Meski kontroversi tentang ada tidaknya puasa sunnah di bulan Rajab, namun bulan ini, adalah bulan mulia, selain Dzulqaidah, Dzulhijjah dan Muharram. Sehingga perlu meningkatkan doa dan meningalkan dosa.
Keberkahan Menetes Deras
Menurut Ma’asyiral Mu’minin rahimahullah, bulan Rajab adalah “asyhurul hurum”, salah satu bulan mulia. Hal ini disebutkan dalam Al-Quran. Disebutkan dalam Al-Quran surah At Taubah, ayat 36, “Sesungguhnya jumlah bulan menurut Allah ialah, 12 bulan. Sebagaimana dalam ketapannya pada waktu menciptakan langit dan bumi. Diantaranya ada 4 bulan haram, atau bulan mulia, diantaranya bulan Rajab.
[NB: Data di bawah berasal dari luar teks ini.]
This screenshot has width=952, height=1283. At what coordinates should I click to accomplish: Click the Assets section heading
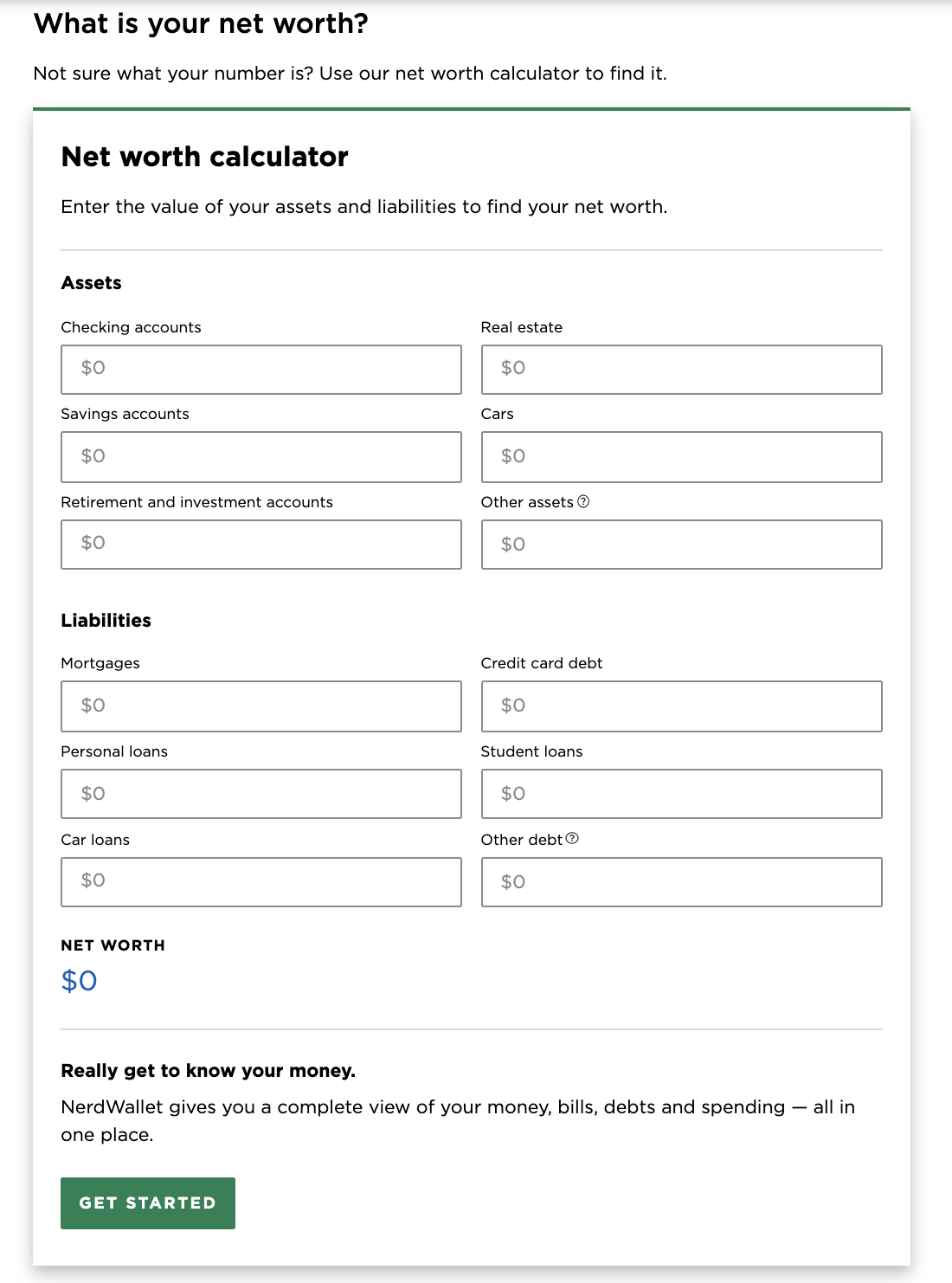(91, 283)
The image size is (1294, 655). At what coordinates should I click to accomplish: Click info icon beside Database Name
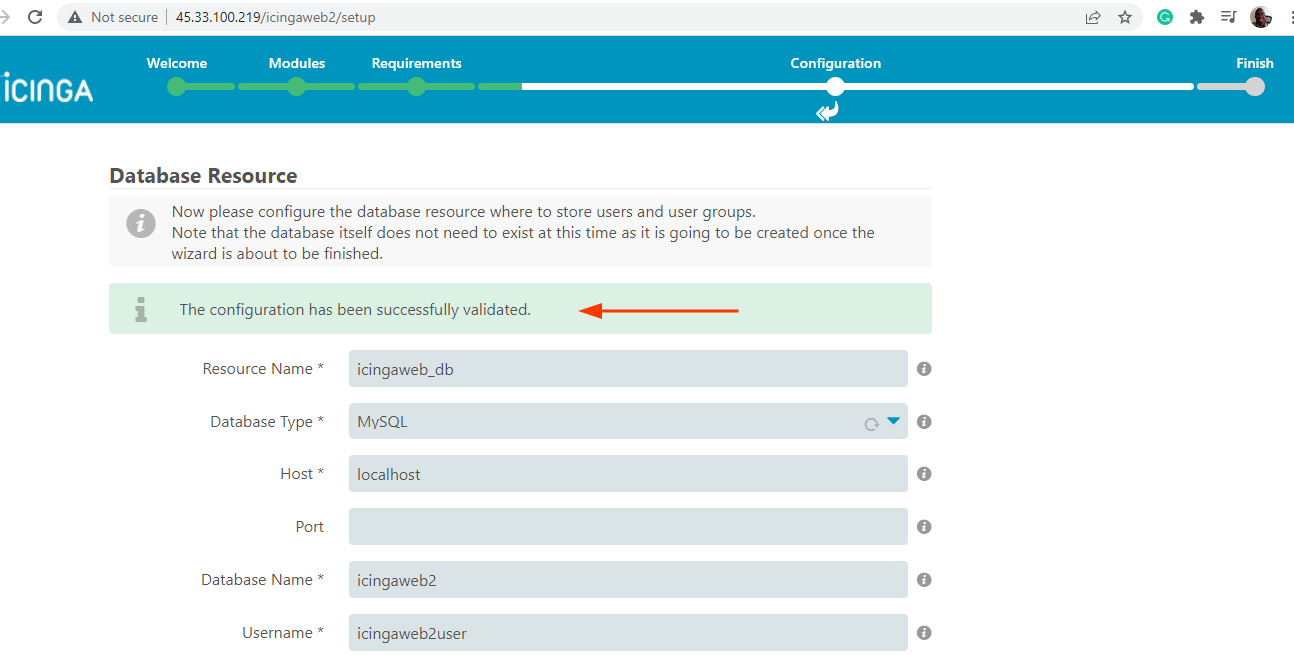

Di bulan ini, amal ibadah umat Islam dilipatgandakan. Sehingga ajakan untuk meningkatkan kualitas ibadah perlu disampaikan.Tak hanya itu, dosapun yang dilakukan, akab nendapat balasan yang lebih vesar.
Lagi menurut Ma’syiral, ketaqwaan menjadi sebuah keniscayaan, untuk senatiasa ditingkatkan sebagai rambu rambu, mengarungi perjalanan dalam kehidupan.
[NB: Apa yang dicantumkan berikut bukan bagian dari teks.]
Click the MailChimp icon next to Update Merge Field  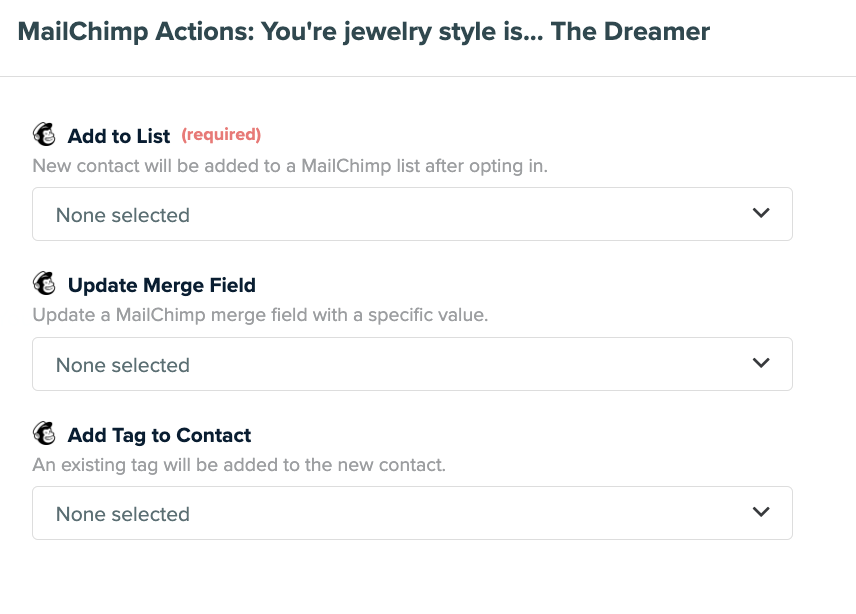pos(46,284)
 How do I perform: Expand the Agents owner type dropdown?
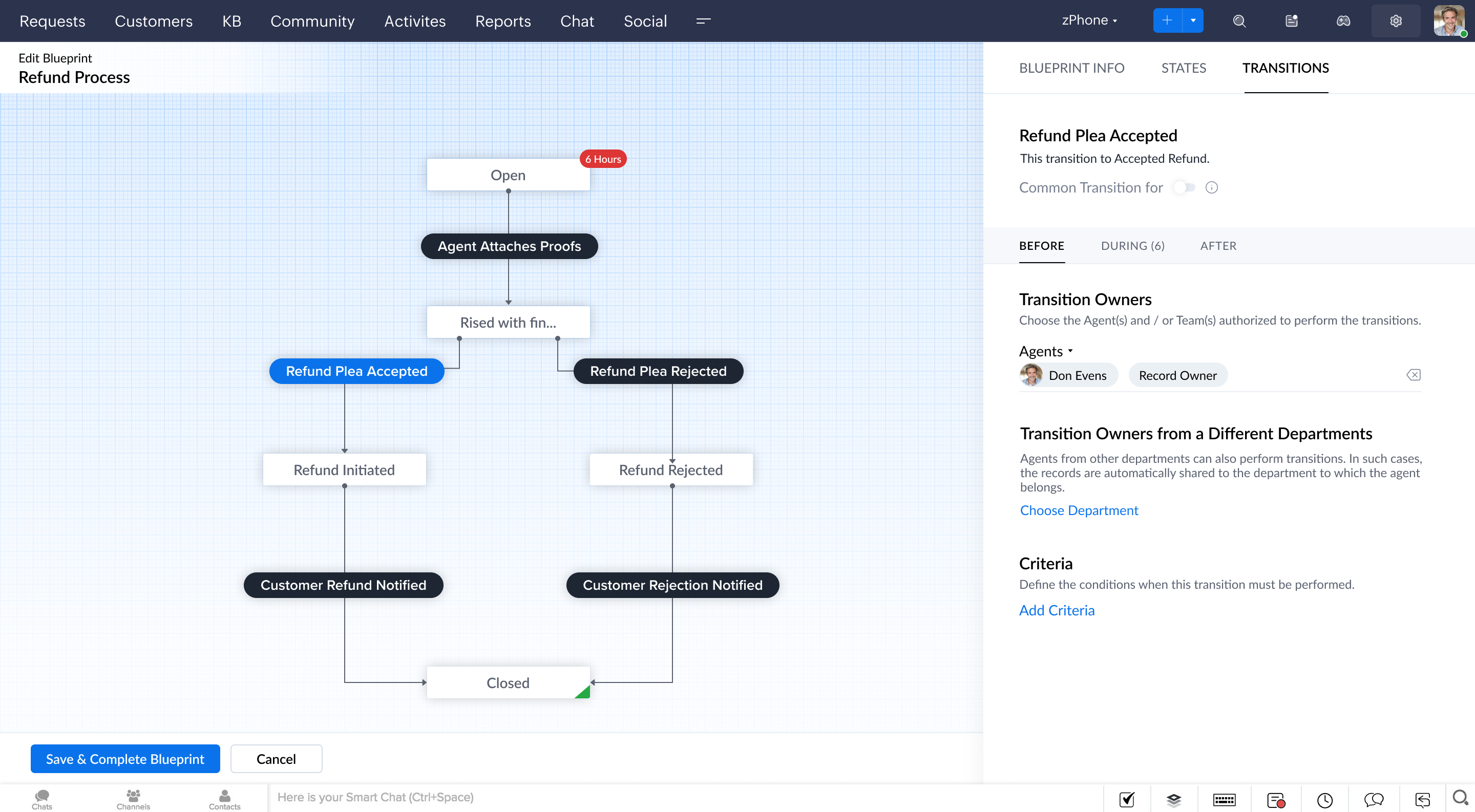pos(1045,351)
Buah dari ketaqwaan adalah terwujudnya sebuah kesadaran untuk senantiasa menjalanka perintah yang telah digariskan dan nenjauhi segala larangan Allah, Tuhan semesta alam.
Kata Rajab berasal dari “tarjib”, yang berarti mengagungkan atau memuliakan. Sehingga di zaman dulu masyarakat Arab memuliakan bulan Rajab dari bulan bulan lainnya.
Para ulama juga memaknai kata “Rajab” sebagai “Al Ahshabb” yang berarti “mengucur”atau “nenetes”. Hal ini karena derasnya tetesan kebaikan dan keberkahan pada bulan Rajab.
Semoga kita termaduk golongan orang bertaqwa, dan akan mendapat petunjuk di jalan kebenaran. Dan diberi jalan dari segala permasalahan dan kesulitan kehidupan. Allah menegaskan dalam Al Quran, “Siapa yang beftaqwa kepada Allah, akan dibukakan jalan keluar baginya (QS. At – Thalaq ayat 2). (Ana).